Como terceiro princípio, que é ao mesmo tempo uma proposta para que esse equilíbrio seja alcançado, a especialização da militância. Esse assunto cada vez mais aparece como o passo fundamental que o partido deve dar na solução de uma série de problemas e no avanço de tantos outros trabalhos. Por isso mesmo a especialização pode ser defendida sob vários argumentos, e sem dúvidas merece ser debatida com maior centralidade em tribunas próprias. Tratamos dela aqui como caminho para evitar o acúmulo de tarefas e consequente sobrecarga, principalmente da militância LGBT, feminista e antirracista.
A especialização, no que concerne este texto, diz respeito à redução da quantidade de tarefas e de espaços diferentes que militantes se inserem, para que possam se dedicar a uma ou poucas tarefas que executem com maior habilidade e, portanto, em menos tempo.

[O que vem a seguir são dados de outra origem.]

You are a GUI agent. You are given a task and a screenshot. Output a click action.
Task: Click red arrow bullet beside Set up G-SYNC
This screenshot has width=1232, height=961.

O melhor racionamento do tempo que dispõem para militar é um início para que essas pessoas possam estudar e formular sobre os problemas que enfrentam, as tarefas partidárias, a conjuntura brasileira e internacional, enfim, sobre o que bem entenderem sem o julgamento dessa “meritocracia do tarefismo”.
Acreditamos que somente com esses princípios “escritos na pedra” e não no pântano das regras inventadas e das resoluções rasgadas; somente com esses princípios imbuídos numa nova cultura militante poderemos avançar na reconstrução revolucionária do movimento comunista e na realização plena da práxis por parte da sua militância.
Notas
[*] DESCRIÇÃO DA IMAGEM: A foto retrata militantes do Partido Comunista da Índia (Marxista) em ato para celebrar a vitória eleitoral na cidade de Kochi, estado de Kerala, Índia. Três mulheres e uma criança marrons, todas de cabelos pretos, estão sentadas na traseira de um jipe, de frente umas para as outras. Uma quarta mulher está de pé na carroceria, ao fundo, de costas para a câmera. As duas mulheres à esquerda vestem um hijab vermelho por sobre a cabeça, e a mais próxima da câmera usa uma blusa cinza. A mulher à direita veste um chapéu de tipo pescador vermelho, adornado com uma foice e martelo branca e as letras “CPI(M)”, além de uma blusa vermelha e um bindi vermelho e redondo entre suas sobrancelhas. No meio delas, a menina de blusa vermelha aponta para fora do carro, numa direção atrás da câmera, para onde as outras mulheres também estão olhando. Todas elas usam máscaras que tampam o nariz e a boca. Foto tirada em 16 de dezembro de 2020, por R. S. Iyer, para a Associated Press (AP).
[1] GONZALEZ, Lélia. Por um feminismo afro-latino-americano: ensaios, intervenções e diálogos. Rio de Janeiro: Zahar, 2020.